Na segunda-feira (8), a relatora da ONU que monitora a situação dos defensores de direitos humanos, Mary Lawlor, se reuniu de maneira virtual com lideranças dos povos guaraní-kaiowá e com vítimas de ataques sofridos na região do Mato Grosso do Sul.

A situação dos indígenas no Brasil já levou outros relatores da ONU a pedir explicações ao governo de Jair Bolsonaro por conta da violência. Desta vez, o encontro ainda ocorre no momento em que as entidades da sociedade civil se preparam para questionar a situação de direitos humanos no Brasil, em uma reunião organizada para o final de agosto, na sede da ONU em Genebra. O tema indígena, uma vez mais, deve estar entre os principais focos de atenção.

Lawlor, porém, concentrou seu encontro com a situação específica na região de fronteira com o Paraguai e em reservas e retomadas em áreas como Dourados e Amambai (MS).

Um dos relatos que ela colheu foi de um adolescente de 14 anos que, numa área de retomada nas proximidades de Amambai, foi baleado numa operação policial. Ele sobreviveu, ainda que a comunidade tivesse dado ele como morto diante da situação na qual se encontrava.

Outro relato foi dado por uma estudante indígena que, na mesma operação, recebeu uma bala de raspão na cabeça.

Lideranças de outras áreas indígenas também informaram a representante da ONU sobre as constantes ameaças por parte de pistoleiros. Isso ocorre, acima de tudo, em locais de retomada, áreas que indígenas apontam que eram seus territórios e que nunca foram demarcadas.

Segundo participantes da reunião, Lawlor se mostrou especialmente preocupada com a situação das mulheres indígenas e solicitou maiores dados sobre a ação dos pistoleiros e seguranças armados.A esperança das comunidades da região é de que a relatora possa pressionar o governo a agir para garantir a proteção dos indígenas.

O desmonte da Funai

Na ONU, sempre que é questionado, o governo brasileiro garante que a Funai está cumprindo suas funções e que os cuidados com as comunidades fazem parte das prioridades da administração de Jair Bolsonaro.
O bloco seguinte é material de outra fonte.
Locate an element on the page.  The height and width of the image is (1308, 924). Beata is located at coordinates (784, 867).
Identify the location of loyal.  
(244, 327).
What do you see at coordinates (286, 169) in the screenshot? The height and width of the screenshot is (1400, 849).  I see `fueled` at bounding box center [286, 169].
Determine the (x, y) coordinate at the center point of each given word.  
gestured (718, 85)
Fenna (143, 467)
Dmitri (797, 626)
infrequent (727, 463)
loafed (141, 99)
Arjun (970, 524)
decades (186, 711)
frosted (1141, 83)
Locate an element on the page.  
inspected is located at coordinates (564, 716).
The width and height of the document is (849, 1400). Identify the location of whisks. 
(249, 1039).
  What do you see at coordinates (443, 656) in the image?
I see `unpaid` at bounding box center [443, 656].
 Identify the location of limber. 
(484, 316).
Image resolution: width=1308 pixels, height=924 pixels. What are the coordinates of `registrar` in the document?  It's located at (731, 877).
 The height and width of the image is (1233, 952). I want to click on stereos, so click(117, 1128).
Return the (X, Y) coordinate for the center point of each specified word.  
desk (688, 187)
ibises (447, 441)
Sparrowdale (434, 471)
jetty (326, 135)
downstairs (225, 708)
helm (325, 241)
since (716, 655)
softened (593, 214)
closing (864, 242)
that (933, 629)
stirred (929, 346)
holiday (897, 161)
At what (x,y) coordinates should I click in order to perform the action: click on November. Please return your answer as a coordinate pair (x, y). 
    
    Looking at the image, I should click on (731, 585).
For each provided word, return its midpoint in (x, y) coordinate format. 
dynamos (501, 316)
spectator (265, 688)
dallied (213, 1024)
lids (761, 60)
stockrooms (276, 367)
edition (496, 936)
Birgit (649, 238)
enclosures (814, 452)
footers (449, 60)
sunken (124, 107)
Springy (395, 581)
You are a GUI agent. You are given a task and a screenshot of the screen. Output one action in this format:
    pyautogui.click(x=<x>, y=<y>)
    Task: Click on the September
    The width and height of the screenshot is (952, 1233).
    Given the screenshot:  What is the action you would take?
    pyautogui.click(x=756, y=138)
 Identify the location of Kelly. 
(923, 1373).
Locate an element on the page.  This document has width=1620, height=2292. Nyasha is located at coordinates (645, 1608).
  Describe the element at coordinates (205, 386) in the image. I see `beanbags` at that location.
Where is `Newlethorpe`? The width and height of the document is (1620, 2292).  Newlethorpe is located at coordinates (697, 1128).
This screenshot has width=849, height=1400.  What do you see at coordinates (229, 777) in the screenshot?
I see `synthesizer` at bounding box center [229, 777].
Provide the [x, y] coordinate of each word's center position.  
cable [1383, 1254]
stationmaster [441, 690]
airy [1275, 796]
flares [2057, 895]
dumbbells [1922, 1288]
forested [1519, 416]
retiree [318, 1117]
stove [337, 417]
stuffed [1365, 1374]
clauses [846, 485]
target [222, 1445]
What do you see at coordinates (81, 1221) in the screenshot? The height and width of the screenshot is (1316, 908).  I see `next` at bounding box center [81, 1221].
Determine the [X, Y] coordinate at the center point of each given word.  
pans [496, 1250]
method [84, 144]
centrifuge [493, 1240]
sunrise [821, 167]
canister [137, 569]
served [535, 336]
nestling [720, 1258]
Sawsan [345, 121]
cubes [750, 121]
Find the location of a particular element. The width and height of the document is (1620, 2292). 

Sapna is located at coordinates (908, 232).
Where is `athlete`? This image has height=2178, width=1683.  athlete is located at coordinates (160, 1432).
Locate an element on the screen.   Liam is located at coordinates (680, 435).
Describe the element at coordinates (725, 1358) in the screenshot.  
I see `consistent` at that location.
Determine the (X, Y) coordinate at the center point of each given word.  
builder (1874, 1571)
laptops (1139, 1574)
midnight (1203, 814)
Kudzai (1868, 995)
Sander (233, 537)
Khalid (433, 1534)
A versão é contestada pelas entidades de direitos humanos. A Human Rights Watch, num comunicado para marcar o dia internacional dos povos indígenas, denunciou o fato de o governo brasileiro ter adotado "adotado políticas que ameaçam seriamente" essas
comunidades tradicionais.

"O governo do presidente Jair Bolsonaro enfraqueceu a Fundação Nacional do Índio (FUNAI), órgão público encarregado de proteger esses direitos; emitiu normativas prejudiciais aos povos indígenas; e suspendeu a demarcação de suas terras tradicionais. O governo também enfraqueceu os órgãos federais de proteção ambiental, o Instituto Brasileiro do Meio Ambiente e dos Recursos Naturais Renováveis (IBAMA) e o Instituto Chico Mendes de Conservação da Biodiversidade (ICMBio), deixando as terras indígenas ainda mais vulneráveis à invasão", declarou.

"O governo brasileiro transformou a agência encarregada de promover e proteger os direitos indígenas em uma agência que colocou esses direitos em risco", disse Maria Laura Canineu, diretora da Human Rights Watch no Brasil.

"As declarações e as políticas anti-direitos indígenas do governo têm encorajado garimpeiros, madeireiros, grileiros e caçadores a invadir terras indígenas com impunidade, levando a consequências devastadoras para os povos indígenas e o meio ambiente", disse.

Segundo ela, o presidente da Funai, Marcelo Xavier, afastou servidores públicos experientes de cargos diretivos. "Ele pediu à polícia que instaurasse investigações criminais contra servidores, lideranças indígenas e até membros do Ministério Público por defenderem os direitos indígenas; prejudicou os esforços para proteger as terras indígenas; e adotou políticas que facilitaram invasões", disse a entidade.

Segundo eles, apenas dois dos 39 coordenadores regionais - encarregados de proteger os direitos dos povos indígenas em sua região - são servidores de carreira que atuam como chefes titulares, de acordo com um relatório conjunto das organizações não governamentais Indigenistas Associados (INA), formada por servidores da FUNAI, e Instituto de Estudos Socioeconômicos (Inesc).

As demais coordenações regionais foram chefiadas por pessoas de fora da FUNAI, incluindo 21 militares ou policiais ativos ou da reserva com pouca ou nenhuma experiência em questões indígenas.

Pressão política

O Ministério Público Federal (MPF) também alertou para o comportamento de Xavier que teria acusado diversos servidores da FUNAI e integrantes de uma associação indígena de terem cometido crimes "mesmo sabendo que eram inocentes".

Segundo os procuradores, ele fez isso "como instrumento de pressão política" no processo de licenciamento de uma linha de energia elétrica em um território indígena.

"Xavier enviou esse relatório à polícia federal, pedindo a abertura de inquérito policial, e à agência de inteligência do Brasil, ABIN, disse o Ministério Público Federal. Depois que um procurador pediu o arquivamento do caso, Xavier solicitou que o procurador fosse submetido a uma investigação criminal. Em julho de 2022, o Ministério Público Federal apresentou uma denúncia contra Xavier pelo crime de denunciação caluniosa. Xavier não respondeu publicamente às acusações do MPF", explicou a Human Rights Watch.

Ubiratan Cazetta, presidente da Associação Nacional dos Procuradores da República (ANPR), destacou ainda que, em várias ocasiões, Xavier pediu à polícia federal que investigasse procuradores que defendiam os direitos indígenas e pediu à Corregedoria do Ministério Público Federal que conduzisse processos disciplinares. "Foi para constranger", disse Cazetta.

Xavier também pediu à polícia federal que investigasse a APIB (Articulação dos Povos Indígenas do Brasil). Além disso, pediu uma investigação de uma liderança do povo paiter suruí e o "monitoramento" pela agência de inteligência de atividades desenvolvidas por esse povo indígena.

Hoje, a demarcação está pendente para 241 terras indígenas. "Durante a campanha eleitoral de 2018, Bolsonaro prometeu não demarcar "mais um centímetro" de terra indígena. Como presidente, ele cumpriu essa promessa", completou a entidade.